Information disconnects can emerge between the prosecution and the defense. One reason the defense may be behind is because they receive evidence through discovery weeks after the prosecutors do and therefore have even less time to sift through the amount of information. While defense attorneys can challenge how the records were acquired and chain of custody issues, especially in the context of the cloud, most are ineffective at pushing back against digital evidence presented by the prosecution. However, this balance may shift as the technology improves and if it does defense attorneys will eventually obtain a parity of digital evidence knowledge, which will result in more successful challenges.
Execution of the Law
Judgment at trial in some ways represents the close of the law enforcement process that began with the violation of a law and ends with the execution of a law. Judges, juries, and defense attorneys clearly have a stake in digital evidence processing. Objections to digital evidence are rarely sustained, provided that the evidence meets the Daubert standard. Juries often find the presentation of digital evidence compelling. Yet, variation remains in the familiarity with digital evidence across different areas of the criminal justice system (e.g. Lack of knowledge about digital evidence on the part of judges can complicate appropriate use in court) or echelons of command within law enforcement (e.g. senior leadership may not immediately recognize the benefit of digital evidence capabilities).

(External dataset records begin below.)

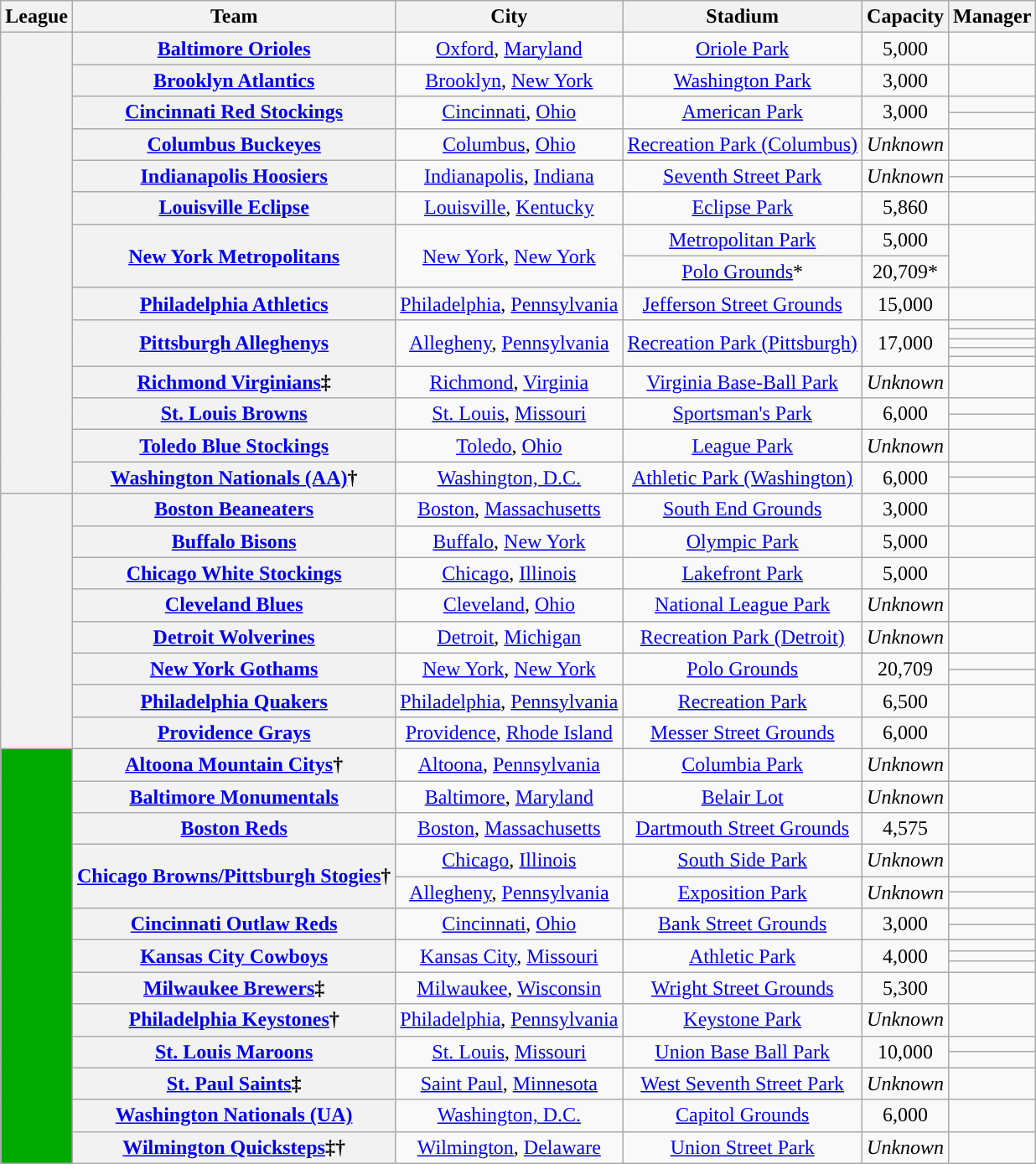
Providence, Rhode Island (510, 733)
Messer Street Grounds (743, 733)
New York Metropolitans (233, 256)
St. Louis Browns (233, 414)
Olympic Park (743, 541)
Virginia Base-Ball Park (743, 382)
St. Paul Saints‡ (233, 1084)
15,000 (905, 303)
Wilmington, Delaware (510, 1147)
Cleveland, Ohio (510, 605)
American Park (743, 112)
17,000 (905, 342)
Louisville, Kentucky (510, 208)
Union Street Park (743, 1147)
Keystone Park (743, 1020)
Altoona, Pennsylvania (510, 764)
Wilmington Quicksteps‡† (233, 1147)
West Seventh Street Park (743, 1084)
Lakefront Park (743, 573)
Buffalo, New York (510, 541)
Recreation Park (743, 701)
Indianapolis Hoosiers (233, 176)
Oriole Park (743, 49)
Milwaukee, Wisconsin (510, 988)
Indianapolis, Indiana (510, 176)
Washington Nationals (AA)† (233, 478)
Belair Lot (743, 797)
Chicago Browns/Pittsburgh Stogies† (233, 877)
Recreation Park (Columbus) (743, 144)
Detroit, Michigan (510, 637)
4,575 (905, 829)
Pittsburgh Alleghenys (233, 342)
20,709 (905, 669)
Capitol Grounds (743, 1116)
Recreation Park (Pittsburgh) (743, 342)
10,000 (905, 1052)
Toledo Blue Stockings (233, 446)
Kansas City, Missouri (510, 956)
Exposition Park (743, 893)
National League Park (743, 605)
New York Gothams (233, 669)
Milwaukee Brewers‡ (233, 988)
Philadelphia Quakers (233, 701)
Team (233, 17)
City (510, 17)
Detroit Wolverines (233, 637)
Athletic Park (743, 956)
6,500 (905, 701)
Cincinnati Red Stockings (233, 112)
20,709* (905, 272)
Washington Park (743, 80)
South End Grounds (743, 510)
Philadelphia Keystones† (233, 1020)
Cincinnati Outlaw Reds (233, 925)
Wright Street Grounds (743, 988)
Richmond, Virginia (510, 382)
Boston Reds (233, 829)
Recreation Park (Detroit) (743, 637)
Baltimore Monumentals (233, 797)
Bank Street Grounds (743, 925)
Polo Grounds (743, 669)
Columbus, Ohio (510, 144)
Capacity (905, 17)
Philadelphia Athletics (233, 303)
Altoona Mountain Citys† (233, 764)
Providence Grays (233, 733)
Dartmouth Street Grounds (743, 829)
Polo Grounds* (743, 272)
Brooklyn, New York (510, 80)
Seventh Street Park (743, 176)
Boston Beaneaters (233, 510)
Richmond Virginians‡ (233, 382)
League (37, 17)
Manager (992, 17)
Washington Nationals (UA) (233, 1116)
Metropolitan Park (743, 240)
5,860 (905, 208)
Oxford, Maryland (510, 49)
4,000 (905, 956)
Kansas City Cowboys (233, 956)
Cleveland Blues (233, 605)
Brooklyn Atlantics (233, 80)
Jefferson Street Grounds (743, 303)
Baltimore Orioles (233, 49)
Louisville Eclipse (233, 208)
Sportsman's Park (743, 414)
Stadium (743, 17)
Eclipse Park (743, 208)
Buffalo Bisons (233, 541)
Baltimore, Maryland (510, 797)
Union Base Ball Park (743, 1052)
St. Louis Maroons (233, 1052)
Columbus Buckeyes (233, 144)
Toledo, Ohio (510, 446)
Saint Paul, Minnesota (510, 1084)
Columbia Park (743, 764)
5,300 (905, 988)
South Side Park (743, 861)
League Park (743, 446)
Chicago White Stockings (233, 573)
Athletic Park (Washington) (743, 478)
For the text-containing cell, return its midpoint in [X, Y] coordinate format. 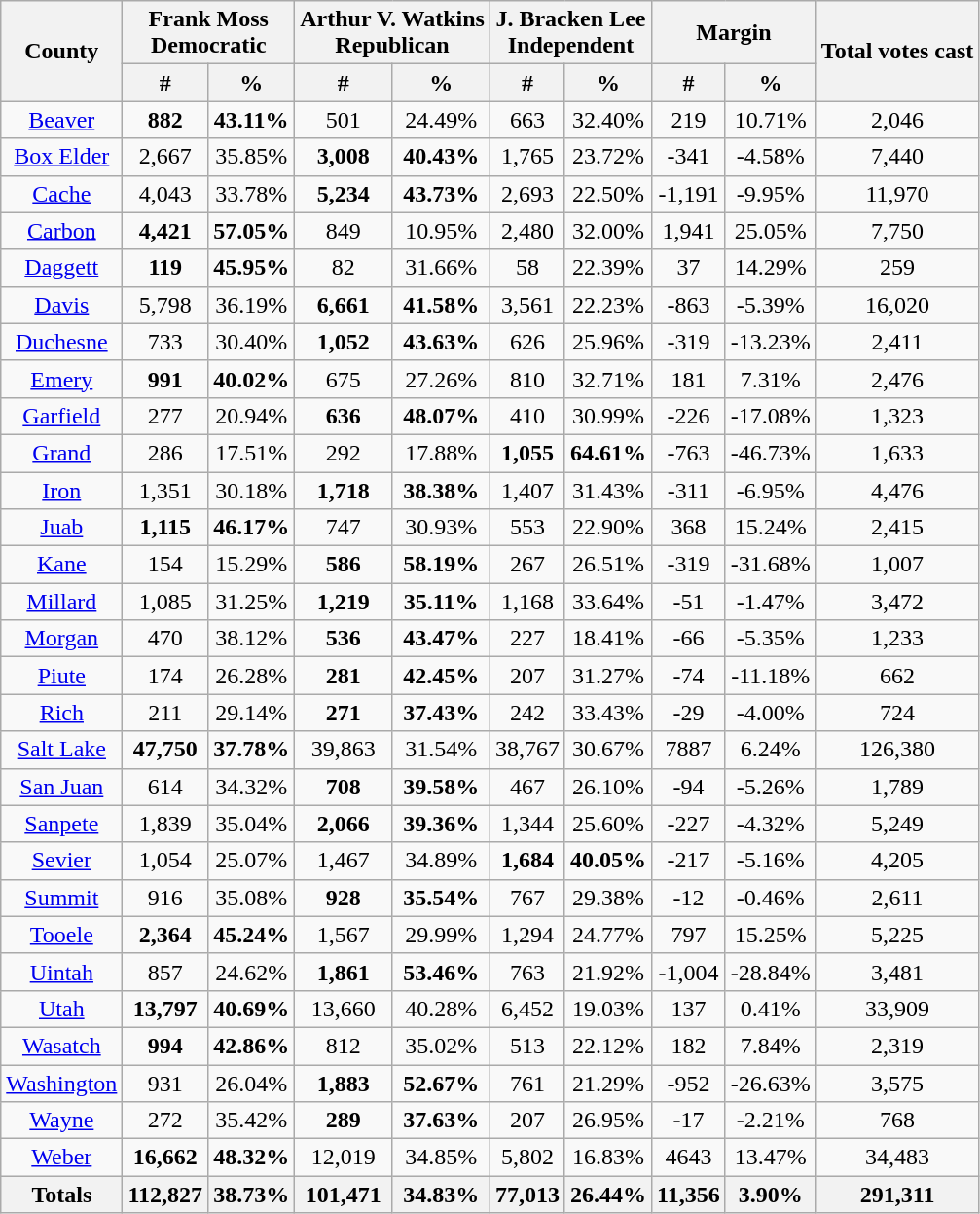
26.28% [251, 675]
662 [897, 675]
20.94% [251, 416]
30.67% [607, 749]
2,611 [897, 897]
40.02% [251, 379]
14.29% [771, 268]
29.14% [251, 712]
3,575 [897, 1083]
882 [165, 120]
1,085 [165, 601]
48.32% [251, 1157]
-952 [689, 1083]
289 [344, 1120]
1,467 [344, 860]
Uintah [62, 971]
-863 [689, 305]
994 [165, 1045]
2,411 [897, 342]
6,452 [527, 1008]
34.32% [251, 786]
Arthur V. WatkinsRepublican [393, 33]
-17 [689, 1120]
7,750 [897, 231]
29.99% [441, 934]
22.12% [607, 1045]
6.24% [771, 749]
3.90% [771, 1194]
2,046 [897, 120]
24.49% [441, 120]
5,249 [897, 823]
-217 [689, 860]
24.62% [251, 971]
77,013 [527, 1194]
-12 [689, 897]
2,693 [527, 194]
614 [165, 786]
40.43% [441, 157]
4,205 [897, 860]
2,364 [165, 934]
916 [165, 897]
35.08% [251, 897]
46.17% [251, 527]
2,480 [527, 231]
7.31% [771, 379]
Margin [734, 33]
-94 [689, 786]
26.10% [607, 786]
Sanpete [62, 823]
767 [527, 897]
38.73% [251, 1194]
Daggett [62, 268]
1,351 [165, 490]
1,883 [344, 1083]
17.88% [441, 453]
3,481 [897, 971]
1,233 [897, 638]
39.36% [441, 823]
281 [344, 675]
-5.35% [771, 638]
Totals [62, 1194]
-66 [689, 638]
931 [165, 1083]
174 [165, 675]
24.77% [607, 934]
-26.63% [771, 1083]
35.85% [251, 157]
35.11% [441, 601]
-6.95% [771, 490]
13.47% [771, 1157]
Iron [62, 490]
45.24% [251, 934]
34.85% [441, 1157]
1,861 [344, 971]
Duchesne [62, 342]
536 [344, 638]
857 [165, 971]
16.83% [607, 1157]
3,561 [527, 305]
12,019 [344, 1157]
-74 [689, 675]
43.73% [441, 194]
242 [527, 712]
708 [344, 786]
11,970 [897, 194]
812 [344, 1045]
227 [527, 638]
-227 [689, 823]
2,476 [897, 379]
1,054 [165, 860]
Salt Lake [62, 749]
22.23% [607, 305]
43.47% [441, 638]
928 [344, 897]
40.05% [607, 860]
1,344 [527, 823]
991 [165, 379]
Box Elder [62, 157]
2,066 [344, 823]
25.96% [607, 342]
Juab [62, 527]
3,008 [344, 157]
16,020 [897, 305]
37.78% [251, 749]
36.19% [251, 305]
38.12% [251, 638]
-17.08% [771, 416]
Carbon [62, 231]
6,661 [344, 305]
15.25% [771, 934]
43.11% [251, 120]
Wasatch [62, 1045]
10.95% [441, 231]
211 [165, 712]
-1.47% [771, 601]
31.43% [607, 490]
25.05% [771, 231]
42.86% [251, 1045]
Millard [62, 601]
Frank MossDemocratic [208, 33]
34.89% [441, 860]
58 [527, 268]
663 [527, 120]
368 [689, 527]
30.99% [607, 416]
1,684 [527, 860]
38.38% [441, 490]
724 [897, 712]
-4.58% [771, 157]
586 [344, 564]
-4.32% [771, 823]
31.27% [607, 675]
64.61% [607, 453]
30.40% [251, 342]
2,415 [897, 527]
29.38% [607, 897]
747 [344, 527]
19.03% [607, 1008]
-1,191 [689, 194]
-9.95% [771, 194]
Morgan [62, 638]
Piute [62, 675]
48.07% [441, 416]
47,750 [165, 749]
33,909 [897, 1008]
501 [344, 120]
553 [527, 527]
34,483 [897, 1157]
15.29% [251, 564]
57.05% [251, 231]
37.43% [441, 712]
16,662 [165, 1157]
35.02% [441, 1045]
267 [527, 564]
26.51% [607, 564]
1,567 [344, 934]
31.25% [251, 601]
Kane [62, 564]
18.41% [607, 638]
181 [689, 379]
33.43% [607, 712]
37 [689, 268]
53.46% [441, 971]
-4.00% [771, 712]
Davis [62, 305]
37.63% [441, 1120]
259 [897, 268]
30.93% [441, 527]
3,472 [897, 601]
-29 [689, 712]
126,380 [897, 749]
272 [165, 1120]
Beaver [62, 120]
1,323 [897, 416]
Cache [62, 194]
286 [165, 453]
32.40% [607, 120]
4,421 [165, 231]
1,718 [344, 490]
35.42% [251, 1120]
Rich [62, 712]
Total votes cast [897, 51]
Utah [62, 1008]
31.66% [441, 268]
23.72% [607, 157]
277 [165, 416]
-5.26% [771, 786]
410 [527, 416]
1,052 [344, 342]
4643 [689, 1157]
101,471 [344, 1194]
733 [165, 342]
7.84% [771, 1045]
1,789 [897, 786]
-311 [689, 490]
1,633 [897, 453]
J. Bracken LeeIndependent [570, 33]
137 [689, 1008]
41.58% [441, 305]
34.83% [441, 1194]
45.95% [251, 268]
Grand [62, 453]
26.04% [251, 1083]
35.04% [251, 823]
33.64% [607, 601]
219 [689, 120]
43.63% [441, 342]
21.29% [607, 1083]
-2.21% [771, 1120]
513 [527, 1045]
-51 [689, 601]
1,168 [527, 601]
35.54% [441, 897]
1,055 [527, 453]
Summit [62, 897]
40.28% [441, 1008]
25.60% [607, 823]
626 [527, 342]
26.44% [607, 1194]
7,440 [897, 157]
82 [344, 268]
1,007 [897, 564]
31.54% [441, 749]
Weber [62, 1157]
5,234 [344, 194]
112,827 [165, 1194]
768 [897, 1120]
32.71% [607, 379]
470 [165, 638]
Garfield [62, 416]
1,407 [527, 490]
1,219 [344, 601]
5,802 [527, 1157]
-11.18% [771, 675]
26.95% [607, 1120]
-31.68% [771, 564]
42.45% [441, 675]
-0.46% [771, 897]
22.50% [607, 194]
797 [689, 934]
38,767 [527, 749]
13,797 [165, 1008]
-28.84% [771, 971]
4,476 [897, 490]
13,660 [344, 1008]
810 [527, 379]
-763 [689, 453]
291,311 [897, 1194]
33.78% [251, 194]
32.00% [607, 231]
Tooele [62, 934]
40.69% [251, 1008]
Washington [62, 1083]
292 [344, 453]
763 [527, 971]
675 [344, 379]
1,941 [689, 231]
10.71% [771, 120]
-5.39% [771, 305]
154 [165, 564]
Sevier [62, 860]
4,043 [165, 194]
-13.23% [771, 342]
11,356 [689, 1194]
22.39% [607, 268]
2,319 [897, 1045]
1,294 [527, 934]
0.41% [771, 1008]
2,667 [165, 157]
5,225 [897, 934]
182 [689, 1045]
County [62, 51]
636 [344, 416]
39.58% [441, 786]
849 [344, 231]
25.07% [251, 860]
7887 [689, 749]
27.26% [441, 379]
-1,004 [689, 971]
21.92% [607, 971]
1,765 [527, 157]
761 [527, 1083]
15.24% [771, 527]
Wayne [62, 1120]
-5.16% [771, 860]
-341 [689, 157]
-46.73% [771, 453]
119 [165, 268]
52.67% [441, 1083]
39,863 [344, 749]
58.19% [441, 564]
5,798 [165, 305]
1,839 [165, 823]
Emery [62, 379]
271 [344, 712]
1,115 [165, 527]
-226 [689, 416]
30.18% [251, 490]
467 [527, 786]
San Juan [62, 786]
22.90% [607, 527]
17.51% [251, 453]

However, consensus is easier to find when successful processing of digital evidence directly results in more cases solved and more successfully prosecutions on the basis of that evidence. The current trend is an increasing number of positive outcomes, and positive feedback that results from showcasing these efforts.
Examples of software tools to be used for computer and network forensics can be found here:
• NIST: http://toolcatalog.nist.gov/populated_taxonomy/index.php
Note that some of this content has been reproduced with the permission of the authors of Digital Evidence and the U.S. Criminal Justice System: Identifying Technology and Related Needs to More Effectively Acquire and Utilize Digital Evidence, Sean E. Goodison, Robert C. Davis, and Brian A. Jackson, RAND Corporation, (forthcoming).